[Target position entries]
========================================

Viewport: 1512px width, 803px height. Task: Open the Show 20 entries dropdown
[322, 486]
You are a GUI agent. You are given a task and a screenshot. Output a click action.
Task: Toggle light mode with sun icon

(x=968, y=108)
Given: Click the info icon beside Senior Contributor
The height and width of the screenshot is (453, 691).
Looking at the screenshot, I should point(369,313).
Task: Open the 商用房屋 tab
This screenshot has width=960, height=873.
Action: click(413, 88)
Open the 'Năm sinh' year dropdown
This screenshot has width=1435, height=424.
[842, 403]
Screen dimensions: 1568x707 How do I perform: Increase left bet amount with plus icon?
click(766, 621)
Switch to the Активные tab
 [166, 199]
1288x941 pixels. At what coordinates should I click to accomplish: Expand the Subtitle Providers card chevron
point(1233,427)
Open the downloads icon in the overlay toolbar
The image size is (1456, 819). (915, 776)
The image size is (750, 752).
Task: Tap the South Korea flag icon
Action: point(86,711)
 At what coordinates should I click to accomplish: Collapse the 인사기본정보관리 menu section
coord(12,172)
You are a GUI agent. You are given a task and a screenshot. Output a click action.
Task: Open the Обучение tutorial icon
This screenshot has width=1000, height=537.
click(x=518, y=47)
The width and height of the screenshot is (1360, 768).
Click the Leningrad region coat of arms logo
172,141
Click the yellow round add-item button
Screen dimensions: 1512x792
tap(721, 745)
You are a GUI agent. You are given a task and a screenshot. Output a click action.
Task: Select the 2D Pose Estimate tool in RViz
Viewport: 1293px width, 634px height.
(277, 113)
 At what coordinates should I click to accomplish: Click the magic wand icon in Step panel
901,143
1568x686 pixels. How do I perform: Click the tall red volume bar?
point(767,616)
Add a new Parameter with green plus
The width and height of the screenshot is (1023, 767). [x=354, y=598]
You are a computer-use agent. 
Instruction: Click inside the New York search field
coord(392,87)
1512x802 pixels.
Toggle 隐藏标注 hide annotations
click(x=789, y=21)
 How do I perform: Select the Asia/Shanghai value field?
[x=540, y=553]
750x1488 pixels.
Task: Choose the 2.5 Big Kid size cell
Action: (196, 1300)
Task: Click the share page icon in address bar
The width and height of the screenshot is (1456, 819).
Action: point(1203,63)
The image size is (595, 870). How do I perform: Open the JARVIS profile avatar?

========================================

WHAT IS NEEDED :: Reproduce verbatim the part of the entries that begins with the line containing "Screen dimensions: 1568x707" and ends with the line containing "tap(721, 745)", including both of those lines.

FINAL RESULT ::
Screen dimensions: 1568x707 How do I perform: Increase left bet amount with plus icon?
click(766, 621)
Switch to the Активные tab
 [166, 199]
1288x941 pixels. At what coordinates should I click to accomplish: Expand the Subtitle Providers card chevron
point(1233,427)
Open the downloads icon in the overlay toolbar
The image size is (1456, 819). (915, 776)
The image size is (750, 752).
Task: Tap the South Korea flag icon
Action: point(86,711)
 At what coordinates should I click to accomplish: Collapse the 인사기본정보관리 menu section
coord(12,172)
You are a GUI agent. You are given a task and a screenshot. Output a click action.
Task: Open the Обучение tutorial icon
This screenshot has width=1000, height=537.
click(x=518, y=47)
The width and height of the screenshot is (1360, 768).
Click the Leningrad region coat of arms logo
172,141
Click the yellow round add-item button
Screen dimensions: 1512x792
tap(721, 745)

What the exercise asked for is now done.